-- Your assignment --
Each line below that holds the word "magnifier" counts once. Say how many such lines there are, and no more.

=== Section Start ===

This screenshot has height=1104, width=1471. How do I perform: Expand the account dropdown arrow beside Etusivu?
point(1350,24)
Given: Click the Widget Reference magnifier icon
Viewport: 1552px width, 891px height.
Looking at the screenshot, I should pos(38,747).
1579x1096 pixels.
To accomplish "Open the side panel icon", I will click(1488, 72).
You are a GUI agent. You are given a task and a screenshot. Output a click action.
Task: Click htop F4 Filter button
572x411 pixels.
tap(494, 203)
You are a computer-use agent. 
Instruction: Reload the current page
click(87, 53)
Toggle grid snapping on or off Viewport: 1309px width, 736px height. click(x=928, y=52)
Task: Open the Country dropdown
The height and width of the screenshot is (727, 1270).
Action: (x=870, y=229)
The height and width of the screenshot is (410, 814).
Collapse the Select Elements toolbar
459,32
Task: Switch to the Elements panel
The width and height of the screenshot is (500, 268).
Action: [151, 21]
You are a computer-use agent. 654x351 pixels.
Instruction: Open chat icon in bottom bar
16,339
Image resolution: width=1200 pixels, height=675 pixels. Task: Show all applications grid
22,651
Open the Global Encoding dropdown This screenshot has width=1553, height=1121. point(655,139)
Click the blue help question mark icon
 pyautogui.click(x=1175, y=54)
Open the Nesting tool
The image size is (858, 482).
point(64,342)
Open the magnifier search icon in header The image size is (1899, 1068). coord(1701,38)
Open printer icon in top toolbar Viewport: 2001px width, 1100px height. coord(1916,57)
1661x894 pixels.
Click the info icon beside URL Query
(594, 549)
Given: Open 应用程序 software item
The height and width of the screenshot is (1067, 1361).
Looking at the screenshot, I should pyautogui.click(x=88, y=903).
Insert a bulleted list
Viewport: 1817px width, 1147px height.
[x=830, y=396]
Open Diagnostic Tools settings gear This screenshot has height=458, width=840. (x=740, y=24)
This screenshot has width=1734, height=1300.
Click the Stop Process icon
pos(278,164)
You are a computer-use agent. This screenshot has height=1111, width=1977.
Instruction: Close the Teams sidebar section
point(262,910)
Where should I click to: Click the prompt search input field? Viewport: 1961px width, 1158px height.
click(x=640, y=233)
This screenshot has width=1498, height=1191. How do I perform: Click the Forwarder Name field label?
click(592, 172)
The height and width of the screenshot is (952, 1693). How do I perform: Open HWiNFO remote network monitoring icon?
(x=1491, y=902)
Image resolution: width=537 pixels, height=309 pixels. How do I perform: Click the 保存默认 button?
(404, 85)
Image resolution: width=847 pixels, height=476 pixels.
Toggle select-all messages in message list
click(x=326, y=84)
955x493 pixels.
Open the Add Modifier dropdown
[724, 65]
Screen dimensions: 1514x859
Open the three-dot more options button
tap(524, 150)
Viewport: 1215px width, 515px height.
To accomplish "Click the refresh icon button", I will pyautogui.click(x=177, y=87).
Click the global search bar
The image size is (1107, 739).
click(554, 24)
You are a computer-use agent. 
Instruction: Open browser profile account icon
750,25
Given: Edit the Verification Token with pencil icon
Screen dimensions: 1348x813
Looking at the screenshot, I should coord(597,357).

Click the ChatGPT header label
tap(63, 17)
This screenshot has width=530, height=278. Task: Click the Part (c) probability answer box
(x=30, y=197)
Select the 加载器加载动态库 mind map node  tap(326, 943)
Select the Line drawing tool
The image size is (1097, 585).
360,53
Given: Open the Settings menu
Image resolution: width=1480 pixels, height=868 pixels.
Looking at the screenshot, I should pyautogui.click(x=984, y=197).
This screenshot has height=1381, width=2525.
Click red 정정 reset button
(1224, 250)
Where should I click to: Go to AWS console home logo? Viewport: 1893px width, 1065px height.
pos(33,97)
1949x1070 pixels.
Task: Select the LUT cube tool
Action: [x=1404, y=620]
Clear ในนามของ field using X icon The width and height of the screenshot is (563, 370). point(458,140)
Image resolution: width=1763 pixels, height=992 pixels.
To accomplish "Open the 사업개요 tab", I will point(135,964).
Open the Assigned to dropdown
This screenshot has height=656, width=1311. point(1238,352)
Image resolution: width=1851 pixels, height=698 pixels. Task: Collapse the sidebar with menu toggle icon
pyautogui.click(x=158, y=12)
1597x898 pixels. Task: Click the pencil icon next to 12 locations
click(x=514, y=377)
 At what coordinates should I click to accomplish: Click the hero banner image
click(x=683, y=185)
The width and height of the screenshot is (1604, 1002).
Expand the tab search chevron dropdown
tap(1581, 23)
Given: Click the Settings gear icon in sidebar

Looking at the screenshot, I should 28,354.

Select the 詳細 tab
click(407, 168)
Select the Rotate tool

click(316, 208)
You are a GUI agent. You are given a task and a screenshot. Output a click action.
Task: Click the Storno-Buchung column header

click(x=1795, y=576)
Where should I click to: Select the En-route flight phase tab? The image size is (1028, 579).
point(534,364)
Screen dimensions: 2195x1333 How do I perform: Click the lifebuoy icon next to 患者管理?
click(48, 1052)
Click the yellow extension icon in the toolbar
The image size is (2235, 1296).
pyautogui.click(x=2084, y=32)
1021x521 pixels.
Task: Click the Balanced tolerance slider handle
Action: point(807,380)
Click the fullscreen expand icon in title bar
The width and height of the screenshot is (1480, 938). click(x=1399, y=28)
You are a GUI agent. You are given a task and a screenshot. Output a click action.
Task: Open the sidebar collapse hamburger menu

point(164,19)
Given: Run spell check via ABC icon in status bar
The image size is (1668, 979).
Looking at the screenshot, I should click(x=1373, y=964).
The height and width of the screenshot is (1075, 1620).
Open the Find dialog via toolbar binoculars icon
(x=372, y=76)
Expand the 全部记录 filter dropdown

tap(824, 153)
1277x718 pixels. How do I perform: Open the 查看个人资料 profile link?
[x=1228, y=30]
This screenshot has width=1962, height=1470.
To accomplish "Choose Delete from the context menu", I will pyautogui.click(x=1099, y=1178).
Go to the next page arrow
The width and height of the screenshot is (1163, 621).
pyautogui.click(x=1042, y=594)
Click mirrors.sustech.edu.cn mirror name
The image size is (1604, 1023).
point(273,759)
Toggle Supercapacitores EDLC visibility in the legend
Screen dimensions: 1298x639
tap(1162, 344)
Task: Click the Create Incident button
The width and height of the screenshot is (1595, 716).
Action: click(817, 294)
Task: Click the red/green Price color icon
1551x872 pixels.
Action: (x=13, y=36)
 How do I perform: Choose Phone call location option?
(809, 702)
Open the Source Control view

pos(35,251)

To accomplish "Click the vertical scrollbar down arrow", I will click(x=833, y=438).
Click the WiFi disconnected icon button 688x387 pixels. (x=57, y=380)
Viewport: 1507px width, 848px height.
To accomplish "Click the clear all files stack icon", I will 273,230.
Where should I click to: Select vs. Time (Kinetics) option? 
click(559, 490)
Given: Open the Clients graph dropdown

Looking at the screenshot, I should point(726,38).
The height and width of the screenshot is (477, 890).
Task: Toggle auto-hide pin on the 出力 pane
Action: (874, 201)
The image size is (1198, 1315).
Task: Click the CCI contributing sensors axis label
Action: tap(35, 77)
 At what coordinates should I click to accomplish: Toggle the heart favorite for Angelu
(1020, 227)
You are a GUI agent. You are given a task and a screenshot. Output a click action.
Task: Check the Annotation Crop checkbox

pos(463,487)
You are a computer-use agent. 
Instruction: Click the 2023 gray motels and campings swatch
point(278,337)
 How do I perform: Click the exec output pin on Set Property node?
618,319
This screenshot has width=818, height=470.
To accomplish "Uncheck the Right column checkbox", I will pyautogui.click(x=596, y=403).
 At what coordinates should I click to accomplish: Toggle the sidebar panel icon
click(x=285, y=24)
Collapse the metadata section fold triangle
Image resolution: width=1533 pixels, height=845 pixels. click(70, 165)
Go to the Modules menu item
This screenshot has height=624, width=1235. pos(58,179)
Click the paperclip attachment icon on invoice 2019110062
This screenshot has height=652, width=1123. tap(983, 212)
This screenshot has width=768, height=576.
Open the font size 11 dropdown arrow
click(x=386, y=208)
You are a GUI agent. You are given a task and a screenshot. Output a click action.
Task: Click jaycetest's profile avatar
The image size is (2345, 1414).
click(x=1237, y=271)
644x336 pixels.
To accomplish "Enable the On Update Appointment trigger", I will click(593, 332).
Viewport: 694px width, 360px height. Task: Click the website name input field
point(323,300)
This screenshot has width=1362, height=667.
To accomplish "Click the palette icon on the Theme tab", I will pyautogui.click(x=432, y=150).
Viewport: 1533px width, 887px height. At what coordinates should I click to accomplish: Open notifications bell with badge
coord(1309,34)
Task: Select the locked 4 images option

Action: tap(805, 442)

=== Section End ===

-- Response to this task --
2